» GOAL OF THE EXERCISE: Pick out each line in the entries below that contains the string "section", matching case exactly. Copy those lines.

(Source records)
* BEGIN *

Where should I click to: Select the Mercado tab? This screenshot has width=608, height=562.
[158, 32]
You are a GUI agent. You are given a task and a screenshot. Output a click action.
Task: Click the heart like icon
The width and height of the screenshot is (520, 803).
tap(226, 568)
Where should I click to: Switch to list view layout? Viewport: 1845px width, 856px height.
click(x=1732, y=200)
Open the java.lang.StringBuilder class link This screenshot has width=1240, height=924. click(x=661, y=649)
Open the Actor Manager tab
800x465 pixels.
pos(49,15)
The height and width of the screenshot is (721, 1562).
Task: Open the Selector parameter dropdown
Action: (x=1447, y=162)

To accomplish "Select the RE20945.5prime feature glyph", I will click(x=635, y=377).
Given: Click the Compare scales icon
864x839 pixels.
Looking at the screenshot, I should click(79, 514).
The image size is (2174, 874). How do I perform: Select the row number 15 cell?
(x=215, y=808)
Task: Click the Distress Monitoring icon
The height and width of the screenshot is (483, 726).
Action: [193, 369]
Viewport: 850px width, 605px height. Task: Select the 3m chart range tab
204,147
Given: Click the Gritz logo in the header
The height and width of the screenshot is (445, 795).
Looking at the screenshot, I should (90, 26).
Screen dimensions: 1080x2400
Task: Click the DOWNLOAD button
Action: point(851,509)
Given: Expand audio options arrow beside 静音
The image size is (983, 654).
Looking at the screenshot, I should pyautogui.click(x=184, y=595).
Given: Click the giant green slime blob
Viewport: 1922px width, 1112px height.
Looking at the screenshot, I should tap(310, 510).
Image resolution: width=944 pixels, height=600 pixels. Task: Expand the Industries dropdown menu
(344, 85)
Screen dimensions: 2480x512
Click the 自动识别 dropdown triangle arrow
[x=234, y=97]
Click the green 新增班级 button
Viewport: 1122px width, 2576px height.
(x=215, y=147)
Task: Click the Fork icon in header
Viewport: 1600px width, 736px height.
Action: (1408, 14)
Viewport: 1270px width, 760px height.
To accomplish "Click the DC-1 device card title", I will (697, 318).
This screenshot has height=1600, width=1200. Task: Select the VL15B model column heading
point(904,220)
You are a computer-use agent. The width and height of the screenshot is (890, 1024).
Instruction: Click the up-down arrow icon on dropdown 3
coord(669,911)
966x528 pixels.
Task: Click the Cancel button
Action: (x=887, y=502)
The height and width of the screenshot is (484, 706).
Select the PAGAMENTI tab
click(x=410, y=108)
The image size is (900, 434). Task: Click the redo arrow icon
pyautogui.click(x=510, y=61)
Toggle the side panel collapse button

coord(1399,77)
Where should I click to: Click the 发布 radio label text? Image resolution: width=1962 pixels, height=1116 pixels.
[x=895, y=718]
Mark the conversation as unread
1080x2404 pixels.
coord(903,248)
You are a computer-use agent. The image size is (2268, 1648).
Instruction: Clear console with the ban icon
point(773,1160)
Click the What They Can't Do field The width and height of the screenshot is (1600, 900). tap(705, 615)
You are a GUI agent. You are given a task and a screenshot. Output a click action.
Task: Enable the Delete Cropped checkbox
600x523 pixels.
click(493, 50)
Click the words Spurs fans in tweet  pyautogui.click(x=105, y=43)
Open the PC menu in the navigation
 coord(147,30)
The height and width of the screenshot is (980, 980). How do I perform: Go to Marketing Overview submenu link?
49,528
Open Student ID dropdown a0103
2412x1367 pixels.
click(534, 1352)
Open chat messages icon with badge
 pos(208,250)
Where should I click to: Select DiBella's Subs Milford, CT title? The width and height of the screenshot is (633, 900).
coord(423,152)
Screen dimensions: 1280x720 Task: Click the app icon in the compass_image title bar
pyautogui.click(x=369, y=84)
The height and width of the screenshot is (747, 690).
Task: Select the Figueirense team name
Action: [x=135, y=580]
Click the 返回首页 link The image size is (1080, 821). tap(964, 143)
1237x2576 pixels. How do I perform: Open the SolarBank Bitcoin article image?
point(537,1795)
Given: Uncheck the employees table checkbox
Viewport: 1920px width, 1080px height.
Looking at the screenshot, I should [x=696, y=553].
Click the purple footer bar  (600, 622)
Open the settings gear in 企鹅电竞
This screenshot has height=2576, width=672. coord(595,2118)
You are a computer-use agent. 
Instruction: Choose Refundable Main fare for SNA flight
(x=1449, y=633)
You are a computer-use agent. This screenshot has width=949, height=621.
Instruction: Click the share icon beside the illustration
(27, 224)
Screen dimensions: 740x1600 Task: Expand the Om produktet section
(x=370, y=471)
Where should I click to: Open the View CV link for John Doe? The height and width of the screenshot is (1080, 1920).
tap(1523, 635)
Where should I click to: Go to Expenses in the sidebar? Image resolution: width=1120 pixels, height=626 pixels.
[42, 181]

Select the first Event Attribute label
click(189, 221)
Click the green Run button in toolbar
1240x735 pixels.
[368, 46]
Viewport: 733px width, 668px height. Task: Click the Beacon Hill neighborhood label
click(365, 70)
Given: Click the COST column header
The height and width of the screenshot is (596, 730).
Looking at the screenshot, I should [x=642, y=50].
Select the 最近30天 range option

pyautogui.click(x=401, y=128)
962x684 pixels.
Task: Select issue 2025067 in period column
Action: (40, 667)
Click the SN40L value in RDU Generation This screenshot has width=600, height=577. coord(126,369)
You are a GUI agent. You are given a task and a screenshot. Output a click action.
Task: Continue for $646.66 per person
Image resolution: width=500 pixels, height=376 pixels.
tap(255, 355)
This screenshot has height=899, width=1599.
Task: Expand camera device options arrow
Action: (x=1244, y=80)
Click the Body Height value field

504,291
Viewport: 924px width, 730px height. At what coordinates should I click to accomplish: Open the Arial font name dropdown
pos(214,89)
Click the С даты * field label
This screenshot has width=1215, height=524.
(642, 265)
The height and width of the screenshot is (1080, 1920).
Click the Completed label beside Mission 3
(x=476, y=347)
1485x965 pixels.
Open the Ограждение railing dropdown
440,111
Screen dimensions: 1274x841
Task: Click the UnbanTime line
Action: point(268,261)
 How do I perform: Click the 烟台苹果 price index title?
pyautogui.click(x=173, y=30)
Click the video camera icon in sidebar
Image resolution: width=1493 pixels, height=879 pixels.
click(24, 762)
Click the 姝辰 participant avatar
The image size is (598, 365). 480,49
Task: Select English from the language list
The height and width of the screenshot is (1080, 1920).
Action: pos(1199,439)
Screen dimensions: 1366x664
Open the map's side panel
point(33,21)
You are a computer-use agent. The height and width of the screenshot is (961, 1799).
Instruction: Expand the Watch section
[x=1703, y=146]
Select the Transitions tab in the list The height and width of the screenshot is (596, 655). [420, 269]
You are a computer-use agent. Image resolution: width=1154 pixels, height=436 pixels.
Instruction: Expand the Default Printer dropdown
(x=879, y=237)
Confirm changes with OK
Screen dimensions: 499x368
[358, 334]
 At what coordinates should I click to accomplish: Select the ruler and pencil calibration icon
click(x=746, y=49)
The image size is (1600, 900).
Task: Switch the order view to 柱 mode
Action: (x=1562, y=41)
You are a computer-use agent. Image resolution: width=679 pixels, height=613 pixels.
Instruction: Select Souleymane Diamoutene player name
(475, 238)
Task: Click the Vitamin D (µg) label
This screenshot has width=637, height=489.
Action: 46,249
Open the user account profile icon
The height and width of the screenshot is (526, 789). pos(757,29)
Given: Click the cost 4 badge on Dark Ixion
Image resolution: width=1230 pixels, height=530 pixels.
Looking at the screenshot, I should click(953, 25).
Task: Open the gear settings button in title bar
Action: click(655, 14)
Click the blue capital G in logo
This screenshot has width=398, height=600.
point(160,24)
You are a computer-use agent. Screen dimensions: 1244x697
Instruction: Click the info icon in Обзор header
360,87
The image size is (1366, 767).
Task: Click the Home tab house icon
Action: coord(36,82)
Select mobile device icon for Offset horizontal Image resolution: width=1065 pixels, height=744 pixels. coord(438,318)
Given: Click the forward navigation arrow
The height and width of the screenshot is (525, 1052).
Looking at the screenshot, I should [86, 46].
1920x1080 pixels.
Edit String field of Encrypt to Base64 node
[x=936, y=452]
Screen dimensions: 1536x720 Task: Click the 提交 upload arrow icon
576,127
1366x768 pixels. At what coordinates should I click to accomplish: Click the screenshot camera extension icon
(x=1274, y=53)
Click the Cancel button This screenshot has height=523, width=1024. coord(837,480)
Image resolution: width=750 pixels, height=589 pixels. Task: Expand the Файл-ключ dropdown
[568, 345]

* END *

» RESPONSE TO THIS TASK:
Screen dimensions: 740x1600 Task: Expand the Om produktet section
Instruction: Expand the Watch section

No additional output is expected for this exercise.